It’s National Olive Day.  The olive, one of the world’s oldest fruits, is part of a traditional meze/tapas culinary experience. The olive branch is a symbol of peace, hope, love and friendship. It is also one of the most versatile fruits as it is used in breads, drinks, salads, stews and as a snack. (I’m not sure I knew it was a fruit.)

Growing up, Thanksgiving dinner was always at our house. The cousins would come down from the city to our country house 50 miles away. One year, I must have been around seven or eight, the dishes of black and green olives had been put on the adults table before dinner. Our big old house was designed so you could walk from room to room in a full circle, the bathroom having a door on both sides. I walked the circle enough times to be able to sneakily consume the whole dish of black olives before people were called to the table. It was the one and only time my mother sent me to my room. I remember being really scared because she had never done that before. She came upstairs to scold me about being selfish and let me go down for dinner, but you can bet I never did that again.
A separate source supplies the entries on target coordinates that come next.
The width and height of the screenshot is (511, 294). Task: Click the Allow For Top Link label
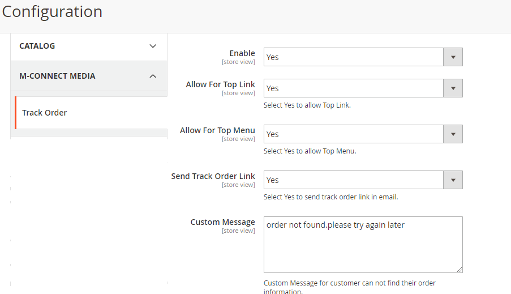pos(220,84)
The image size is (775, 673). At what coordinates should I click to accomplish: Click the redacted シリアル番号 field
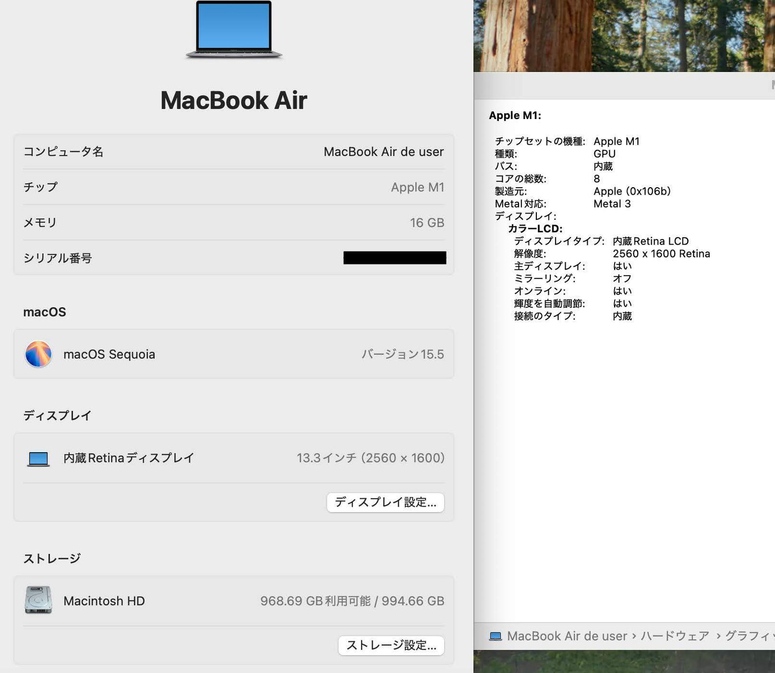(x=394, y=258)
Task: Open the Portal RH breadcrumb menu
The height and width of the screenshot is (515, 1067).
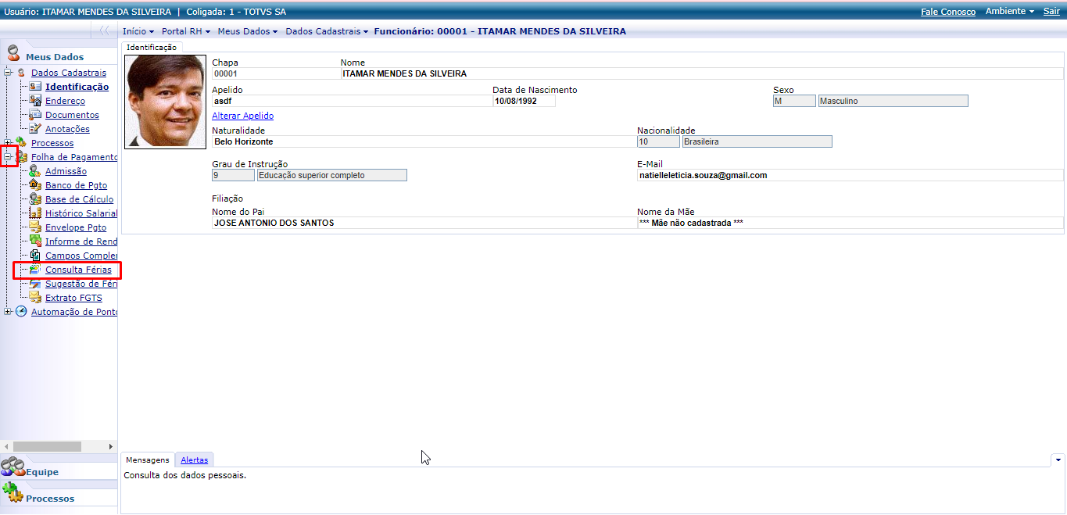Action: pos(186,31)
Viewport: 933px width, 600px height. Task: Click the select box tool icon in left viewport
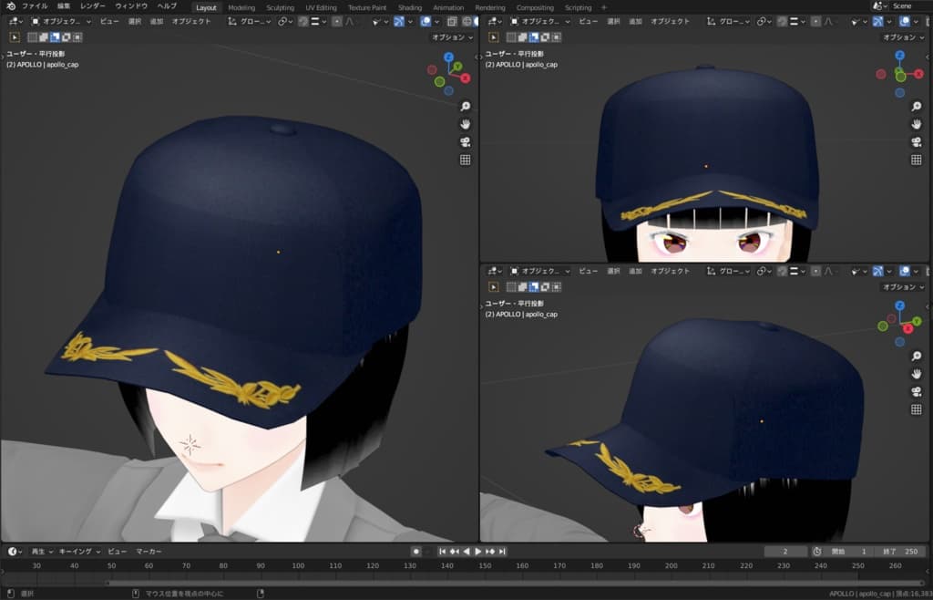point(15,37)
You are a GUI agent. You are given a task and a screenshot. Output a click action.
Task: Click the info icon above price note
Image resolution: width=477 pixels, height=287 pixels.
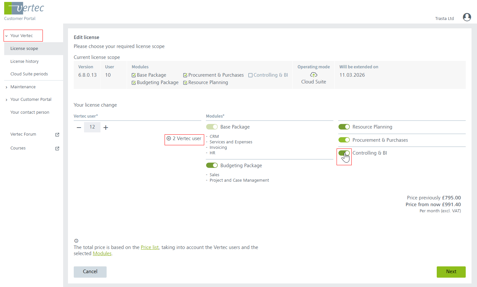coord(76,241)
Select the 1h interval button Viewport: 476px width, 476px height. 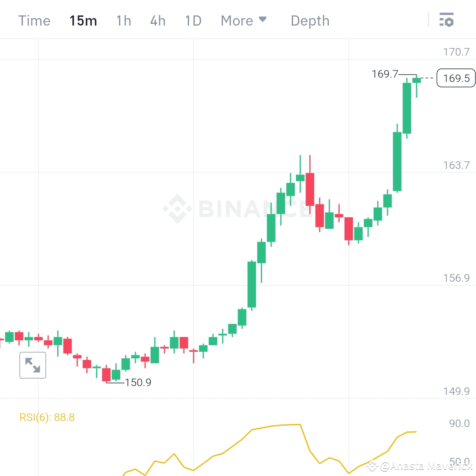(x=123, y=20)
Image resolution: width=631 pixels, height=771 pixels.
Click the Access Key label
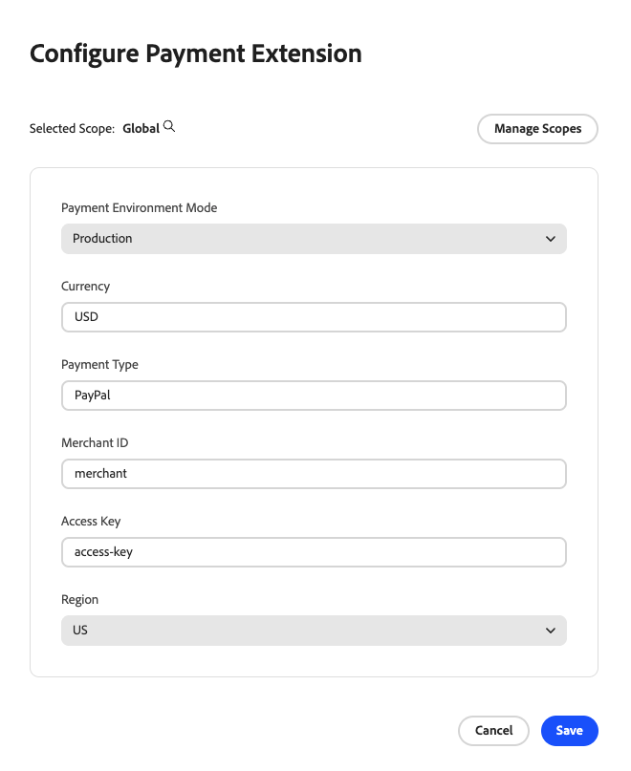91,522
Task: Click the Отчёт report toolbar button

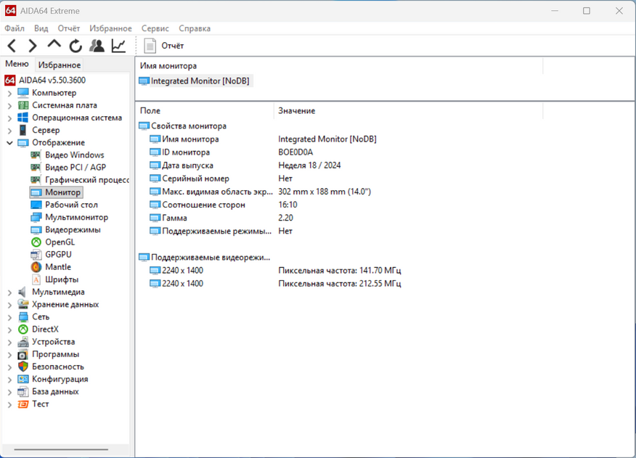Action: [164, 46]
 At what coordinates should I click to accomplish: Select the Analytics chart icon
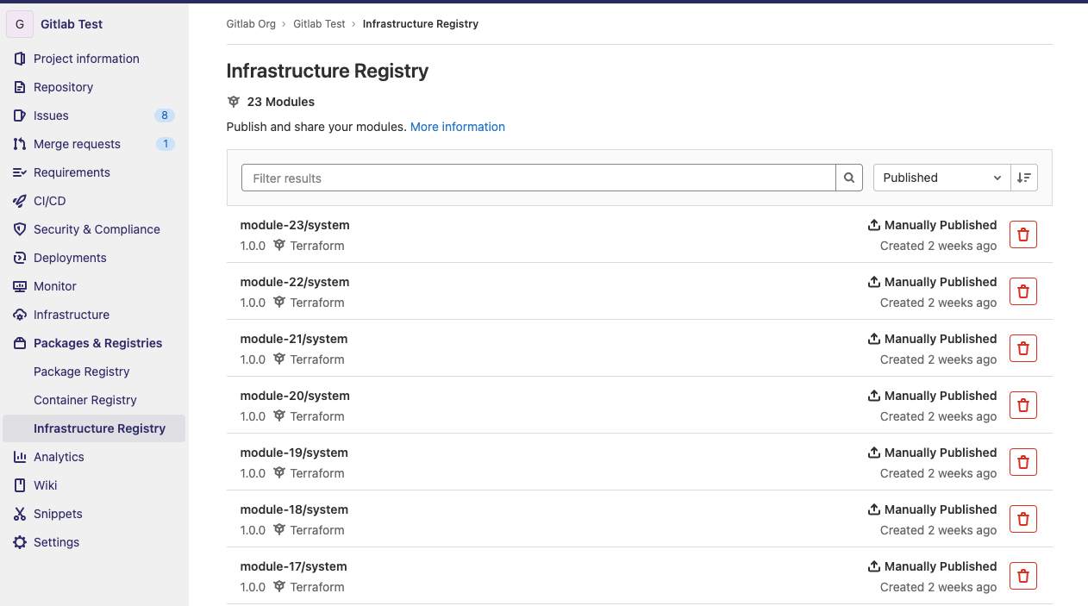coord(19,457)
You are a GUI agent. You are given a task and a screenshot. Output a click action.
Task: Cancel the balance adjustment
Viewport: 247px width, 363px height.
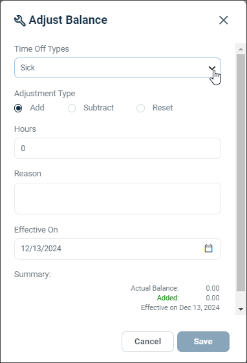coord(147,342)
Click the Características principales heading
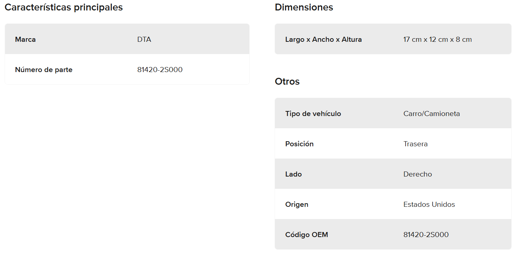 tap(64, 8)
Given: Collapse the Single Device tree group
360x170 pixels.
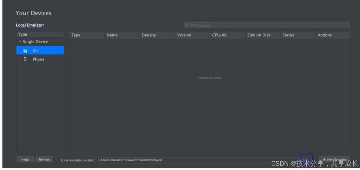Looking at the screenshot, I should [20, 42].
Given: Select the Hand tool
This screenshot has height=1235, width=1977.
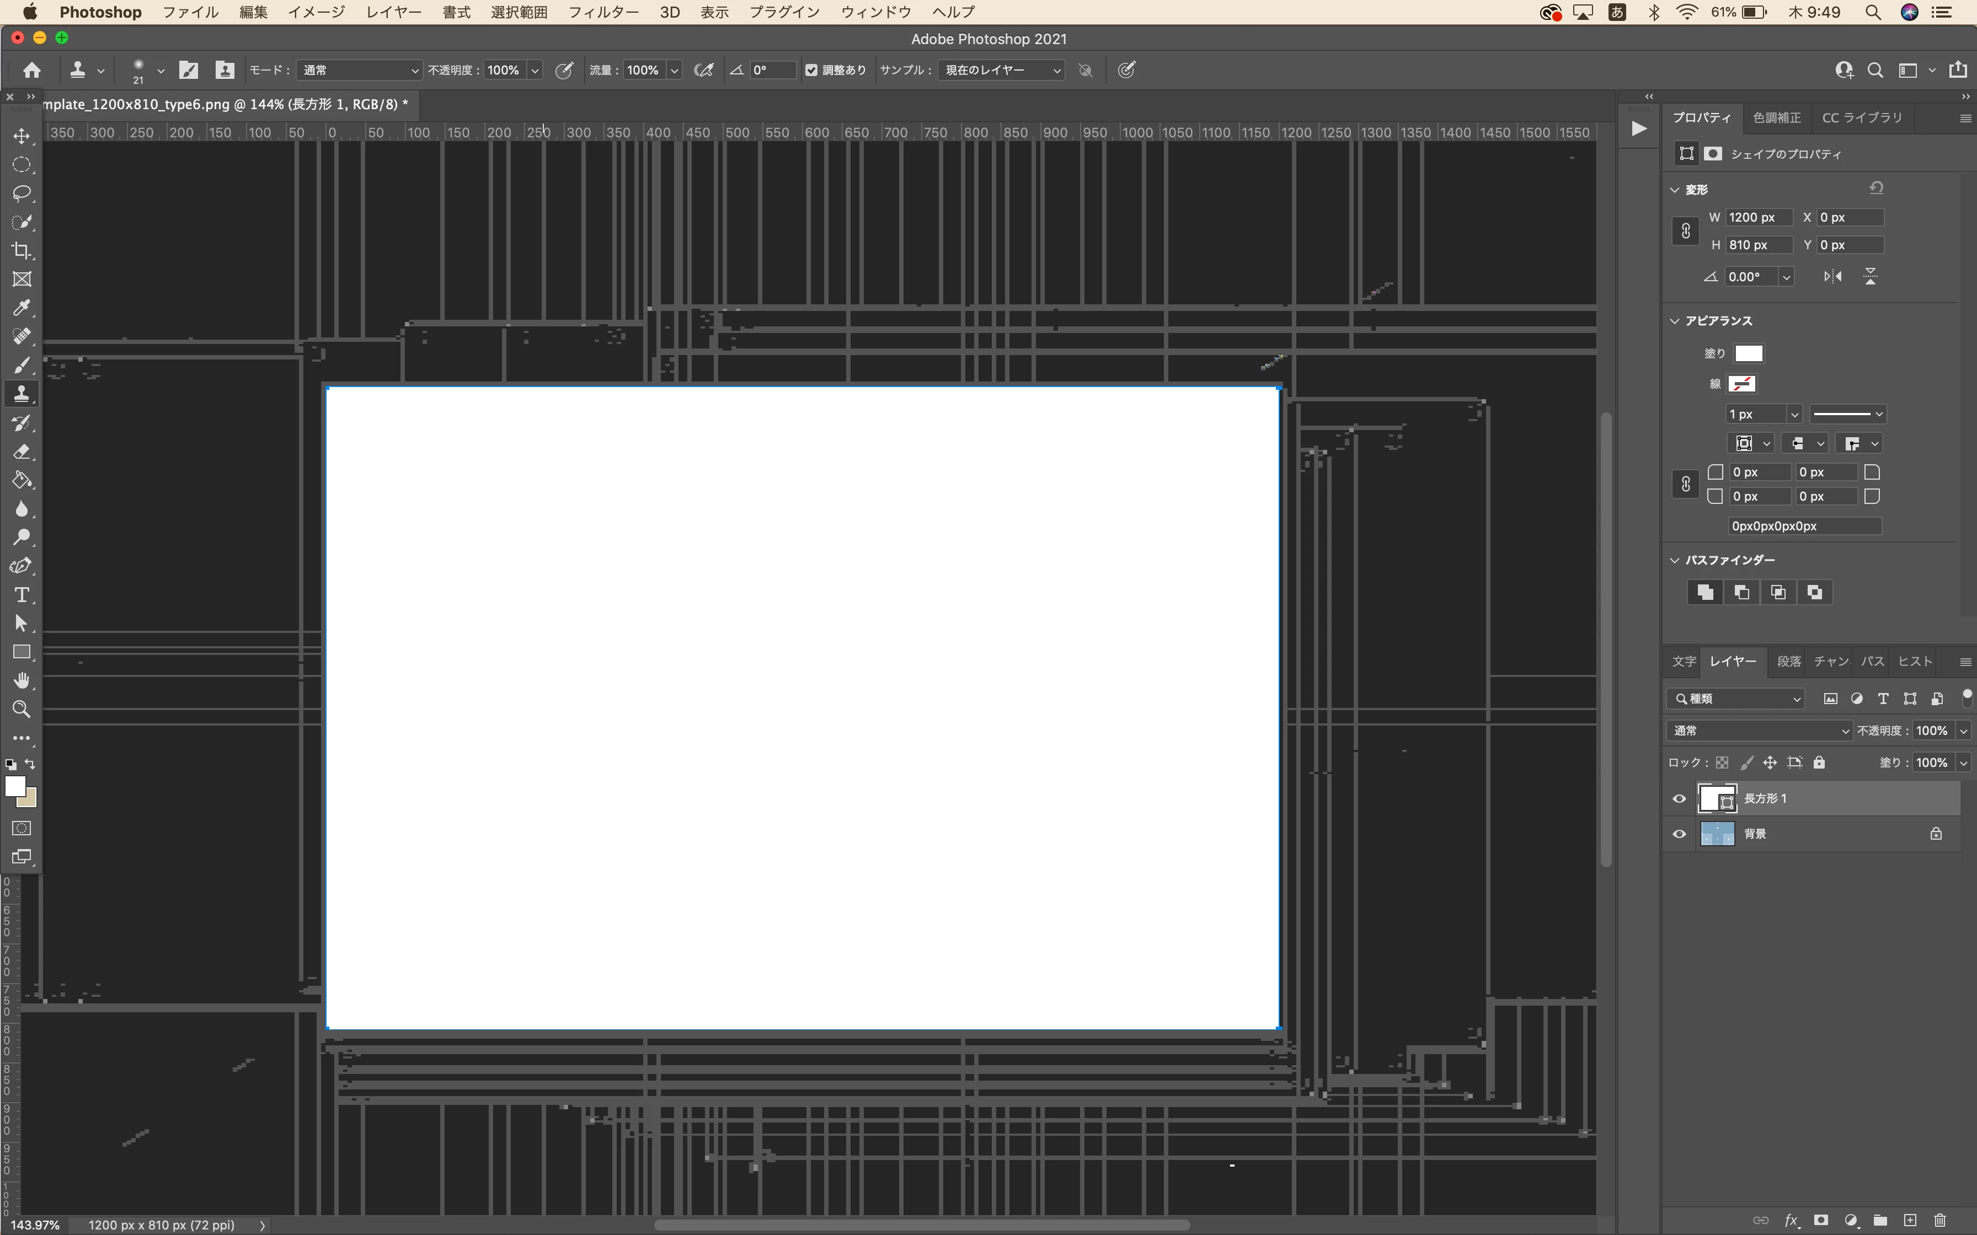Looking at the screenshot, I should pos(22,680).
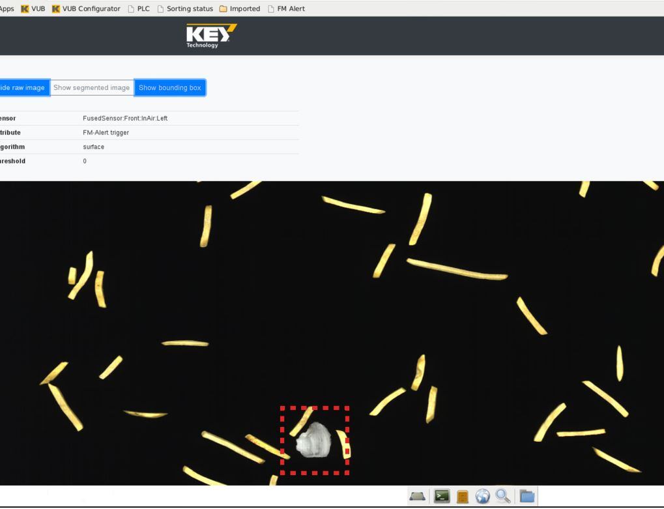Toggle the Show bounding box button
This screenshot has width=664, height=509.
click(x=170, y=88)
We often serve a dish of black olives when my grandchildren are here. Usually it is available before dinner to snack on. If the little ones don’t finish them by the time the meal is over, their uncle empties the bowl so none have to be put back in the fridge.  My husband has green olives on his daily lunch salad, and I eat a few while I make it. We also have them on our pizzas. Wegman’s is our local grocery store and they have an olive bar so you can easily get all different kinds of olives, prepared antipasto fashion, or just plain. They sure make it easy.

Olives have good health benefits. They are an anti-inflammatory, antioxidant and cancer preventive food. They also provide copper, iron, fiber and vitamin E. The bottom line, eat your olives, but make sure you share.